> **SUPPLIED MATERIAL**:
-=-=-

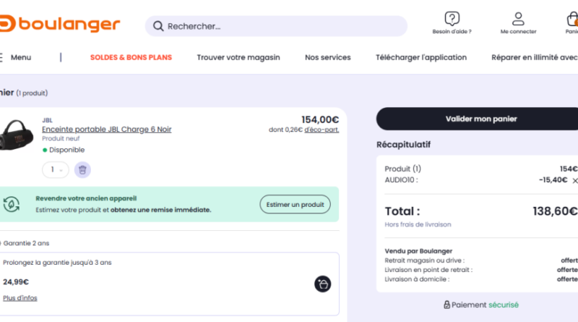The width and height of the screenshot is (578, 322).
Task: Click the Me connecter account icon
Action: (x=518, y=19)
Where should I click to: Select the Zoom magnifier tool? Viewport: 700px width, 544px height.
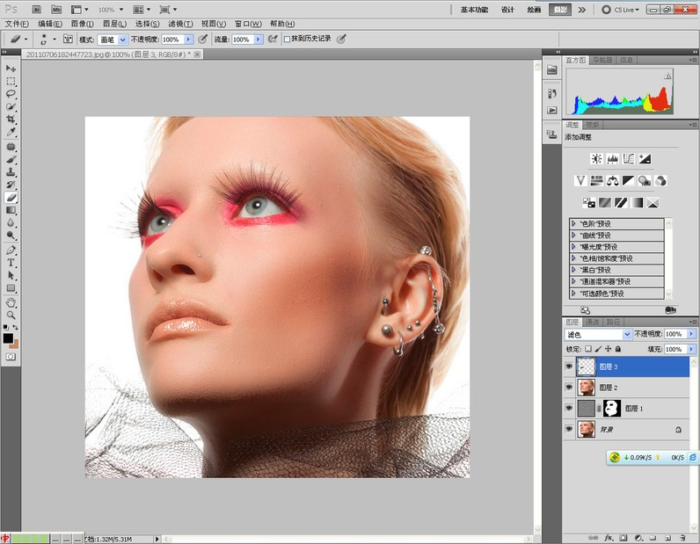11,315
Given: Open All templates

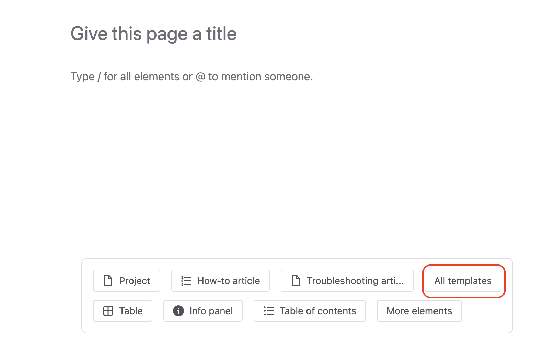Looking at the screenshot, I should [463, 281].
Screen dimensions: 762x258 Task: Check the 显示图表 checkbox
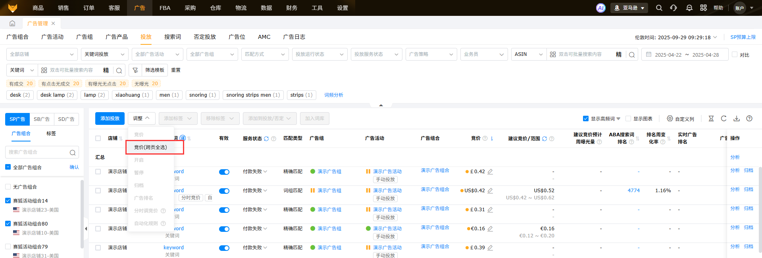(x=628, y=118)
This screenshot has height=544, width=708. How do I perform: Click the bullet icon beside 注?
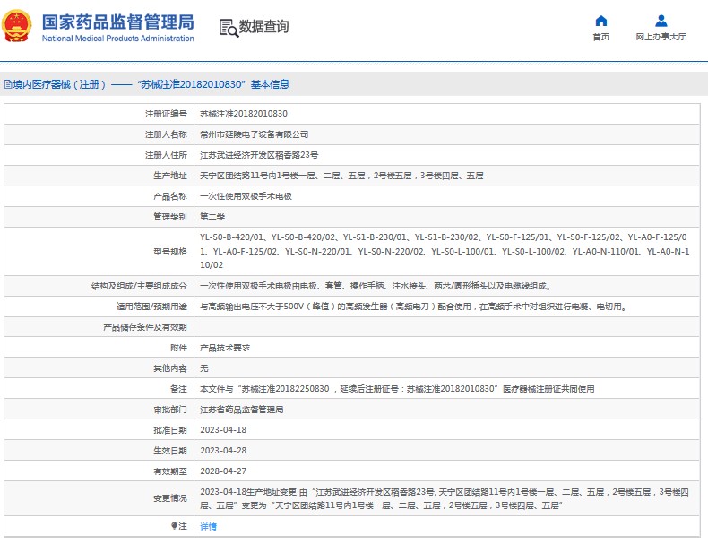click(x=174, y=527)
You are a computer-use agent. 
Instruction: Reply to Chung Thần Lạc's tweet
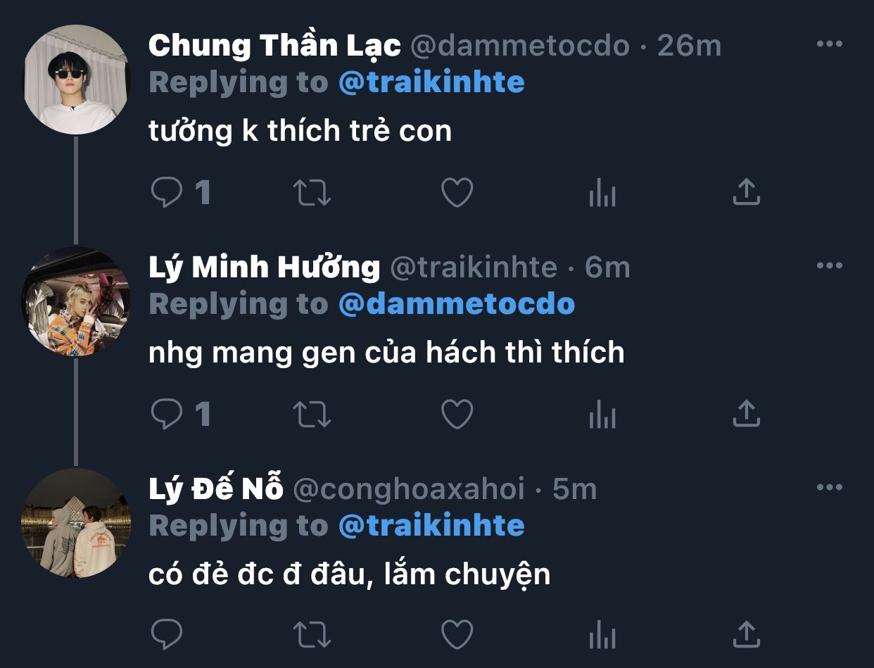(x=167, y=192)
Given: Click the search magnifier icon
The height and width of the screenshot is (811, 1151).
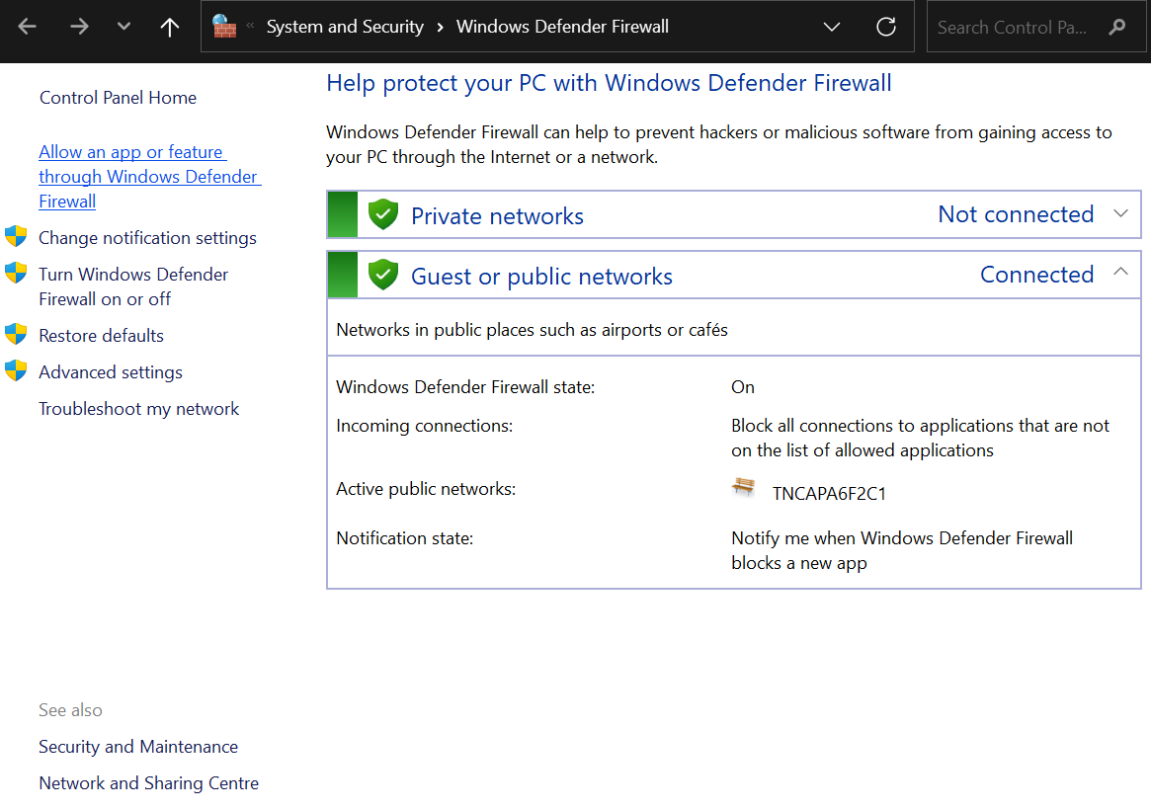Looking at the screenshot, I should click(x=1117, y=27).
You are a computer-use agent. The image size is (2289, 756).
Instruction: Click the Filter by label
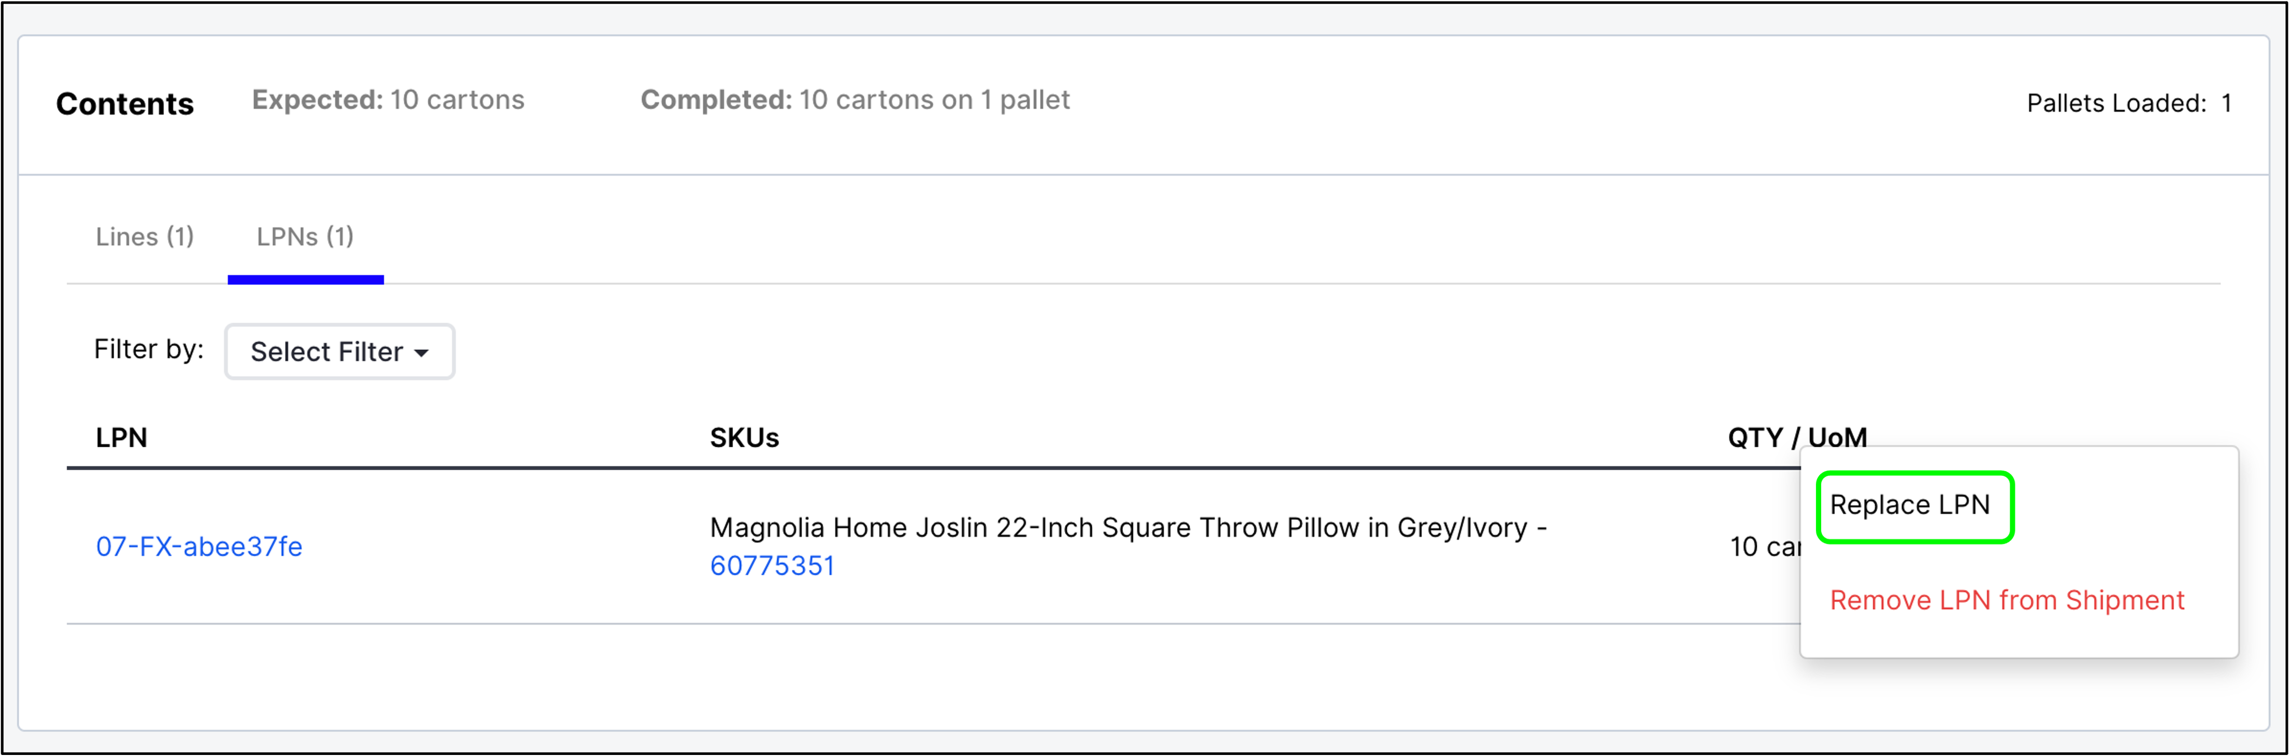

-=-=-

> **WHAT TO WORK ON**:
Locate the line containing "The height and" in the records above, then output it and every line after it through the last, excluding pictures.

> **COMPLETED TASK**:
The height and width of the screenshot is (811, 1151).
Looking at the screenshot, I should click(x=1117, y=27).
You are a computer-use agent. The image size is (2289, 756).
Instruction: Click the Filter by label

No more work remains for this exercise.